Pages

Monday, 7 February 2022

SQL Server – Backing up the Tail of the Log

When a database gets corrupted or failure occurs, before restoring the database from the backups you've created, it is recommended to create a tail-log backup of the records that haven't been backed up. This helps restore the database to the exact point at which it failed, preventing data loss.

Read on to learn about the other reasons when you need to back up the tail of the transaction log. Also, understand how to take a tail-log backup and restore it to get back the data you fear losing in the event of a crisis.

Why and When Should You Back Up The Tail of the Log?

Tail-log backup helps capture the tail of the log records when the database is offline, damaged, or data files are missing.

Reasons Why You Need To Back Up the Tail of the Transaction Log

  • Database is corrupted, or the data file is corrupted or deleted.
  • Database goes offline and doesn't start; you may want to recover the database as quickly as possible.
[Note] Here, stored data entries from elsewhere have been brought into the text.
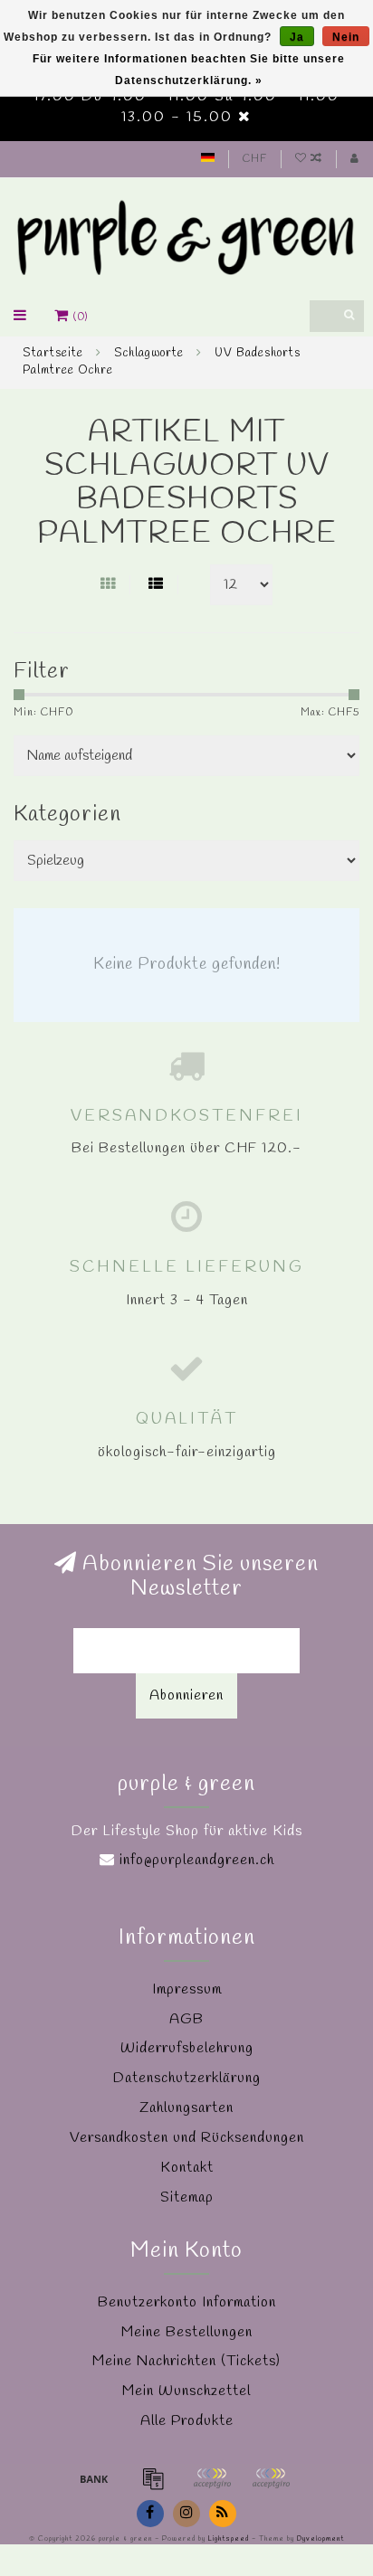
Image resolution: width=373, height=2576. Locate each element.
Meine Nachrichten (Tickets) (186, 2361)
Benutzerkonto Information (187, 2302)
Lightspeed (228, 2538)
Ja (297, 37)
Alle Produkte (187, 2420)
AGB (186, 2019)
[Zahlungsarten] (94, 2478)
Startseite (53, 353)
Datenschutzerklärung (187, 2078)
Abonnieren (186, 1695)
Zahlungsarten (186, 2107)
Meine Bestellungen (187, 2332)
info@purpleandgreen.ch (197, 1860)
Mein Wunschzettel (186, 2391)
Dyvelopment (320, 2538)
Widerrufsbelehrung (186, 2048)
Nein (345, 37)
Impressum (187, 1989)
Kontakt (187, 2167)
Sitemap (187, 2197)
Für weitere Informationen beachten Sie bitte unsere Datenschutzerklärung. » (189, 69)
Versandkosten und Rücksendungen (187, 2137)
But, before you begin recovery, first take the tail-log backup.
  • The database is online, and you plan on restoring the database, start by backing up the tail of the log.
  • Migrating database from one server to the other server.

Example Demonstrating the Need to Take Tail-log Backup

Let's say, you run DBCC CHECKDB to check for corruption in the database. It returns consistency errors and you decide to restore the previously taken backups, such as the Full backup. Then, you restore the Differential and all the transaction log backups. But you don't want to lose the log records that haven't been captured in the transaction log backup. So, to avoid losing those log records (i.e., the tail of the backup) and maintain the log chain intact, you will need to take Tail Log Backup.

Let’s consider a scenario.

Assume taking a Full database backup and Log backups after every one hour.

Time

Event

8:00 AM

Create a Full Database Backup

9:00 AM

Take Transaction Log Backup

10:00 AM

Take Transaction Log Backup

11:00 AM

Take Transaction Log Backup

11:30 AM

Failure occurs


You can restore the database starting from Full backup (taken at 8 AM), then restore all the three transaction log backups (taken at 9 AM, 10 AM, 11 AM). But, there are no backups from 11:00 AM till 11:30 AM, resulting in data loss.

So, how to recover the database without data loss between 11-11:30 AM?

Take t-log backup by executing the BACKUP LOG command ‘WITH NO_TRUNCATE’ option. It will create a t-log backup file. Restore the file after the last transaction log backup (11 AM) WITH NORECOVERY to recover the lost data.

USE MASTER

GO

BACKUP LOG [Database] TO DISK = ‘C:\ProgramFiles\MSSQLServer\Data\Tail_Log1.LOG’ WITH NO_TRUNCATE;

How to Back up and Restore Tail of the Log?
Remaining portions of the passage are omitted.